Il y a eu effectivement une époque où l'agence Nouvel est devenue de fait
le laboratoire des grands projets culturels du gouvernement... C'est là qu'on
venait les discuter... Les jeunes architectes qui ont vécu dans cette
atmosphère de réflexion et de projets ont certainement appris quelque chose.
Et ils
"s'opposent" aujourd'hui à vos élèves dans les concours... Que
pensez-vous de ces luttes de pouvoir?
Qu'elles sont prises dans une médiatisation généralisée, qui offre une
nouvelle ère académique. On peut reprocher à un élève de Ciriani de ne plus
être dans l'"air du temps"... Mais qu'est-ce que c'est, l'air du
temps, sinon la pensée dominante? Ceci étant, je ne reste pas sans réagir...
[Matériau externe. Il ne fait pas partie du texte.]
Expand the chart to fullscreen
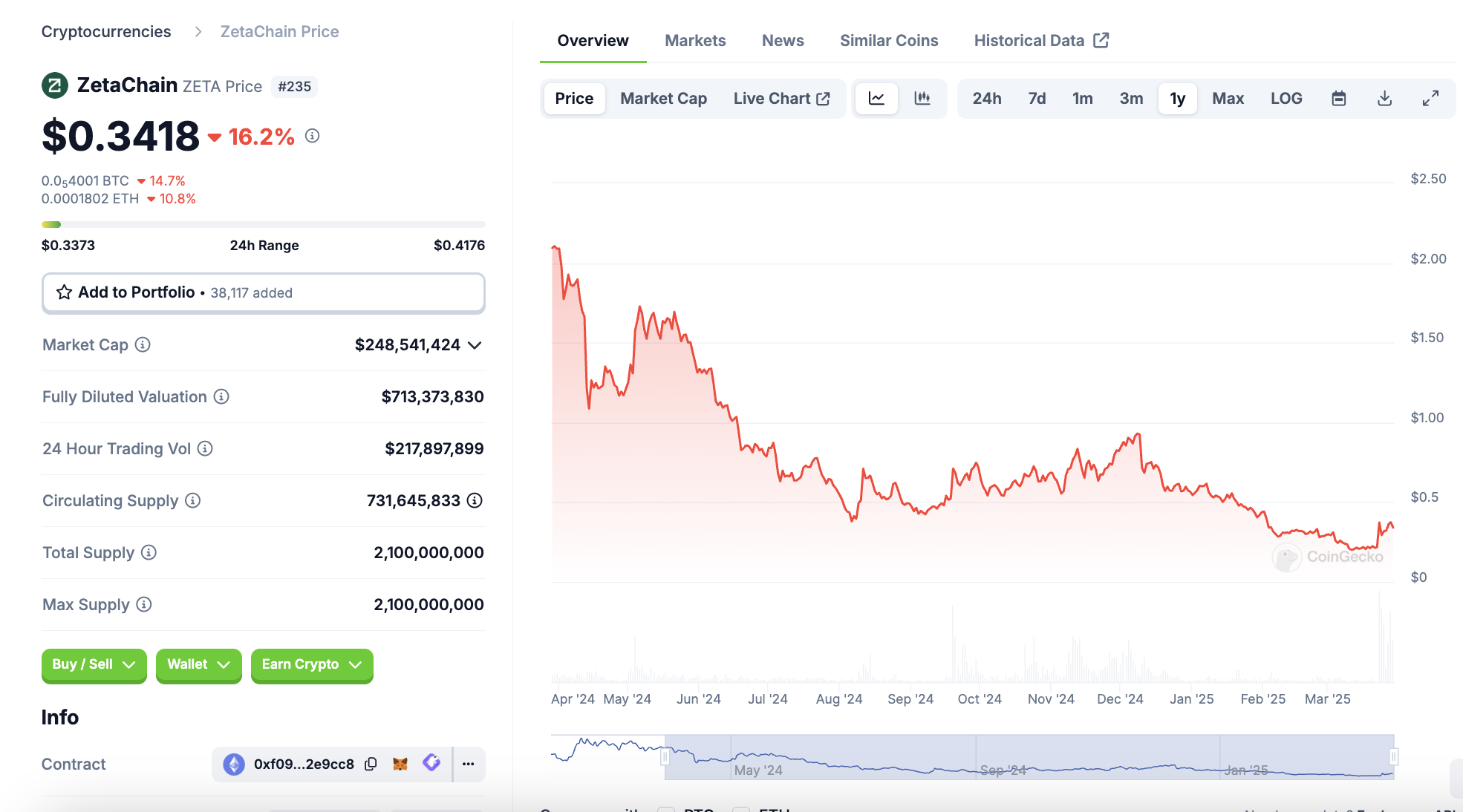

Cette année, lors du cours introductif du Groupe Uno, j'ai dit à mes nouveaux
élèves quelque chose que je n'avais jamais dit: "l'architecture ne suffit
pas"... A ces étudiants −qui ne lisent plus, qui ne pensent plus−, je
demanderai désormais d'apprendre aussi à énoncer: un mot, une phrase, un
slogan... qui puissent passer dans les revues, la radio, la TV, pour défendre
ou expliquer le pourquoi de leur projet. Puisqu'il faut en passer par là, nous
le ferons.
Cette réaction est
effectivement combative... Mais la conception d'un slogan ne se substitue pas à
celle d'une pensée... Pourquoi semblez-vous renoncer, vous, à former des
architectes qui pensent?
Il est vrai que j'ai toujours eu du mal à ma reconnaître comme "maître
à penser", même si cela peut arriver. Pour moi, il est plus important que
les étudiants reconnaissent l'indépendance de ma pensée par rapport à la pensée
officielle, qu'ils retiennent plutôt l'attitude que la doctrine. L'enthousiasme
que je crois leur communiquer n'est pas comparable à celui d'un moniteur de
vacances mais la logique action d'un univers intellectuellement vivant sans
lequel toute ma méthode manquerait son but.
Il est aussi vrai que les mécanismes du "projeteur" sont si
difficiles à cerner que toute mon énergie passe à les découvrir, puis à les
expliciter. Former des architectes qui pensent n'est toujours pas un pléonasme.